They lumped or they didn't split yet?

HBW / Birdlife and IOC split, that's enough for me. I'm sure Coastal and Winding are different species (I've seen them in contact zone and no interaction, far inland in NE Tanzania, South of Lushoto in the lowland). Ethiopian has a distinctive voice and fairly distinct plumage. I've less confidence for Rufous-winged and Luapala (compared to winding), but no reason that authorities have made a wrong choice here.

Generally speaking, I find Howard and Moore the most inaccurate international list I know for a field birder like me. There are signs that "Clements" (James Clements was doing great listing but sadly passed away some years ago) list will be merged with IOC (I bet to have a chance to remain a major reference against the merge of Birdlife and HBW lists). I believe IOC will not lump back to match "Clements", but the opposite.
 
Thanks, Valery. Great details!

I've reconfirmed Speke's Weaver after looking at a number of other photos of Speke's taken from Ngorongoro area. I think Stevenson & Fanshawe's Birds of EA have the eye color slightly off (listed as "pale yellowish", while most of the Crater weavers seem to be pink/light orange).
 
Thanks, Valery. Great details!

I've reconfirmed Speke's Weaver after looking at a number of other photos of Speke's taken from Ngorongoro area. I think Stevenson & Fanshawe's Birds of EA have the eye color slightly off (listed as "pale yellowish", while most of the Crater weavers seem to be pink/light orange).
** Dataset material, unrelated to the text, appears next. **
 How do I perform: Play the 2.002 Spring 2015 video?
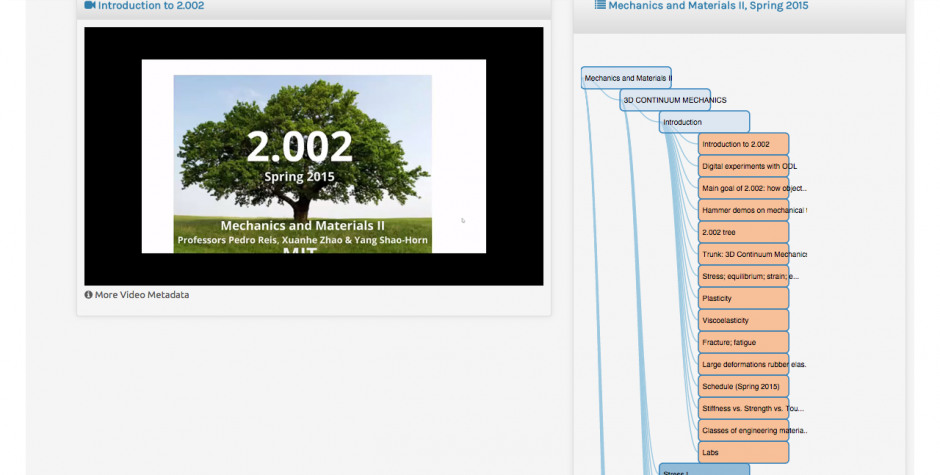[x=313, y=156]
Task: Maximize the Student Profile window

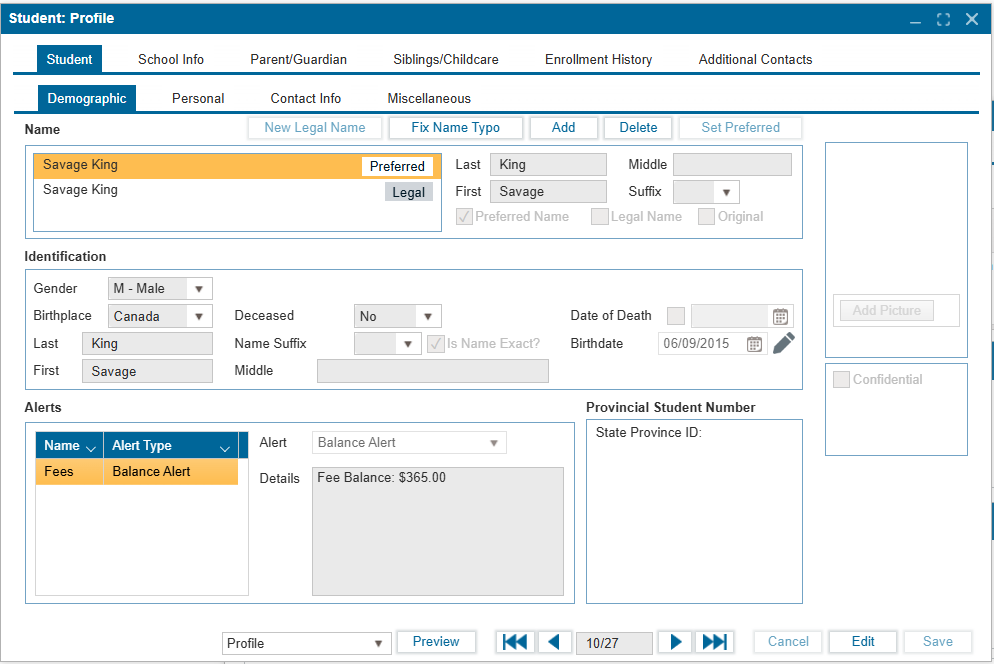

Both you and Werzik are welcome. Generally speaking, using slight difference in colour can mislead your identification. Important is pale (white/yellow/pink), red (can be orange, pink-red, brown-red) or dark (black, dark brown, dark grey) eyes in weavers. Between light effect, personal interpretation, optical/camera effect, individual variations, better to be careful than going further in detail!

More reliable features (in general) are: pattern (contrasts, such "a pale wing bar", whatever white, whitish, pale yellow, cream, etc); shape and proportion (tail as short as 1/4 of the body, as long as the body, etc); and, yes, striking colours (grey vs pink legs, pale vs dark eyes, black vs rufous head, etc).